Non-human, code

 

Vitaly Barabanov
Unexpected Episode, 2020–2021

Natural pigments, acrylic, and natural fixatives on canvas, wood, plastic
Dimensions variable
Courtesy of the artist

During the first Moscow lockdown due to the COVID-19 pandemic, Vitaly Barabanov found himself in an unexpected situation. For several months he was unable to work in his studio. This circumstance played a decisive role in the creation of a new series of artworks, one of which is on view at the exhibition.

The series continues Barabanov’s experiments with “living” work developed in collaboration with nature, which he launched with the projects The Practice of Plen-air (2016) and Plastic Cultura (2017). In these experiments he was attempting to enter into a certain relationship with nature, while bearing in mind Bruno Latour’s ideas of a convocation of “collectives,” i.e., associations of human and non-human actors performing with the aim of democratic reassembly of the relationship between nature and society. In The Practice of Plein-air, for example, Barabanov painted the landscape and route of his walks by sitting on canvases or tying them to his leg, while the Plastic Cultura series of paintings is a result of filtering through the canvas water and pigments of three primary colors—red, yellow, and blue. The artist “grew” his new series in flowerpots, watering the canvases like soil with solutions of natural pigments and various fixatives. This process was interrupted by quarantine, which meant that the canvases gradually dried up over the course of several months, so that the final imagery formed in the absence of a human being, submitting to natural processes and the passage of time.
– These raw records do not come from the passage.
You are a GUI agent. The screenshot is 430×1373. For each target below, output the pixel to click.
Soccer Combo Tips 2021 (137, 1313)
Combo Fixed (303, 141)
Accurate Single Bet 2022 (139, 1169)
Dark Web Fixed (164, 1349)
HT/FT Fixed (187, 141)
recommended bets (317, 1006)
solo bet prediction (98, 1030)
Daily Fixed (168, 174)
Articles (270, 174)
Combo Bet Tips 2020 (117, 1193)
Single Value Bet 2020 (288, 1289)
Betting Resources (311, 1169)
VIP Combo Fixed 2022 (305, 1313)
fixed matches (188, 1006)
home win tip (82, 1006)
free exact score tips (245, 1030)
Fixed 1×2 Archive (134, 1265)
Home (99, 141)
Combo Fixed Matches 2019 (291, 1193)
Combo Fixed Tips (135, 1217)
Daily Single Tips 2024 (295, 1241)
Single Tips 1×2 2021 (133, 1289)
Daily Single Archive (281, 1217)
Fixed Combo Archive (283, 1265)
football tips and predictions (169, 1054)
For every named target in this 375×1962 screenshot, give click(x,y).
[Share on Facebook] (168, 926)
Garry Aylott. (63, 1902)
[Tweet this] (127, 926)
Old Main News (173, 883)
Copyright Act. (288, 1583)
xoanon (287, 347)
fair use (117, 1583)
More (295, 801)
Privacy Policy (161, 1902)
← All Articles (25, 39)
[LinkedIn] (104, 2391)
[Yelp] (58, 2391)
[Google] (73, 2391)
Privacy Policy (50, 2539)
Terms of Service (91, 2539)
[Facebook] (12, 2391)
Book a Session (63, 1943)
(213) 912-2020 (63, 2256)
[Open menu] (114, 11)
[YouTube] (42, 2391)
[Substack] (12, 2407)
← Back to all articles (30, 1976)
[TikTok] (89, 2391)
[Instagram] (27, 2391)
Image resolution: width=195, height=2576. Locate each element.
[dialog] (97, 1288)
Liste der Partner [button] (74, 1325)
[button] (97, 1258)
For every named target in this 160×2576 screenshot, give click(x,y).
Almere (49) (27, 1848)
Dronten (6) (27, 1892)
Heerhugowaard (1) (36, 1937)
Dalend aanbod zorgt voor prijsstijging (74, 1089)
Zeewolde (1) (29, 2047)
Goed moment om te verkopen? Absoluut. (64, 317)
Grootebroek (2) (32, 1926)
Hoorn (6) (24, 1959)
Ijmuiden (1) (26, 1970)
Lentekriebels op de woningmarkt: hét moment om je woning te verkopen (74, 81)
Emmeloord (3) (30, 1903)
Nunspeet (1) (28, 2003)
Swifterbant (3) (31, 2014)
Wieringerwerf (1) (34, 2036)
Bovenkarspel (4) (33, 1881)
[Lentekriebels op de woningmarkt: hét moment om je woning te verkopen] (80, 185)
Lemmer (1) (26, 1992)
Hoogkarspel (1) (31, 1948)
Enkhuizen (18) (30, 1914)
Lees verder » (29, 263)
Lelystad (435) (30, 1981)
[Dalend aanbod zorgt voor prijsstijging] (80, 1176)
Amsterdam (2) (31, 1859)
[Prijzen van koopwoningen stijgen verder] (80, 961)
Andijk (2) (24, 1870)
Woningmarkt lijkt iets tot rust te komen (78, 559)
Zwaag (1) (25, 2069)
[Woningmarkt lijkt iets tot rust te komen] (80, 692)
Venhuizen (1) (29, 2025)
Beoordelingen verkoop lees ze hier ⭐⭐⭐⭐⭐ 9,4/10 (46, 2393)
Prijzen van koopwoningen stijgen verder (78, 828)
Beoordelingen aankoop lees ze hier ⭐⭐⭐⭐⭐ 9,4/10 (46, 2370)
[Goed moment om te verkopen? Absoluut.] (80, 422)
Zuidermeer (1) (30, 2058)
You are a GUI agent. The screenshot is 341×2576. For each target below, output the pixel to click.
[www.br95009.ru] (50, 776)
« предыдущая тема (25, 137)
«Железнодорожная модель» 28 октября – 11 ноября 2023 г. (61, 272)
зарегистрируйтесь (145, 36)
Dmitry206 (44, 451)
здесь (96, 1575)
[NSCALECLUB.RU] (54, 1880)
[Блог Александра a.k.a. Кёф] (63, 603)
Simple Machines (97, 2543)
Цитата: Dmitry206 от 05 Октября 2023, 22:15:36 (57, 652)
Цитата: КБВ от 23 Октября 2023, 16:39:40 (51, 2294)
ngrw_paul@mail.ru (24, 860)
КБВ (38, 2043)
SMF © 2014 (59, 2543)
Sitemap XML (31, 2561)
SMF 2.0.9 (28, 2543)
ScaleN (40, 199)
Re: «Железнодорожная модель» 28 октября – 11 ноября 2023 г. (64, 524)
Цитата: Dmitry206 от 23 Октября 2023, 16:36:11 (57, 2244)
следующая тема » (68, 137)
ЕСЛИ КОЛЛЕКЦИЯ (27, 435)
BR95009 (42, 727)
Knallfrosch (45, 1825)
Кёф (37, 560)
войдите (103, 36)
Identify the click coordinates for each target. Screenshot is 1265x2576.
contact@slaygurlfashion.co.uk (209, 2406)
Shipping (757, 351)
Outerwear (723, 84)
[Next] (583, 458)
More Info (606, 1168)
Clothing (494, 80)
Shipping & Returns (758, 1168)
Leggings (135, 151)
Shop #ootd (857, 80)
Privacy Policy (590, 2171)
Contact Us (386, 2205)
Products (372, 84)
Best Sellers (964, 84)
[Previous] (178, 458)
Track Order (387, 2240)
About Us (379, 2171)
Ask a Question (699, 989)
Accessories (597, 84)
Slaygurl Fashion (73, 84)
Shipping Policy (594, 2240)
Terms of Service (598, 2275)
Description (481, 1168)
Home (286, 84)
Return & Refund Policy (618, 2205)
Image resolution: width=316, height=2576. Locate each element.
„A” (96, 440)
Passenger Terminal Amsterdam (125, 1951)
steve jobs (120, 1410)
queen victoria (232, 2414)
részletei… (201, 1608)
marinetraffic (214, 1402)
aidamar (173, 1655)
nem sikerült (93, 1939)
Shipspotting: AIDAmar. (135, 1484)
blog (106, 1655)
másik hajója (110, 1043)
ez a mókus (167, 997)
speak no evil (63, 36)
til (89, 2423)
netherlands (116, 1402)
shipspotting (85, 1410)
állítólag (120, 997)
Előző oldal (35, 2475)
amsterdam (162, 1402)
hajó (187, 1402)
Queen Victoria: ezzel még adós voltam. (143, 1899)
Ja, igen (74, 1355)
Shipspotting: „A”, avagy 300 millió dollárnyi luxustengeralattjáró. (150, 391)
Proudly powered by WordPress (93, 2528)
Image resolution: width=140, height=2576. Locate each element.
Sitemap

The dark mirrored surface, in which the “living” canvas is reflected and seems to dissolve, appears here as a reference to the science fiction TV series Black Mirror, which Barabanov feels has become uncannily realistic in the situation of isolation and the transition online. The title of the series alludes to the ubiquitous presence of screens, and its episodes are united by the leitmotif of humanity’s total subordination to technology. The colors and shapes of the painted image, created “collectively” in collaboration with non-human agents, are distorted by this contemporary version of the Claude glass, a device for observing natural scenes “through a filter,” which is named after master landscape painter Claude Lorrain and was designed to give a more “cultured” tone to excessively vital natural colors.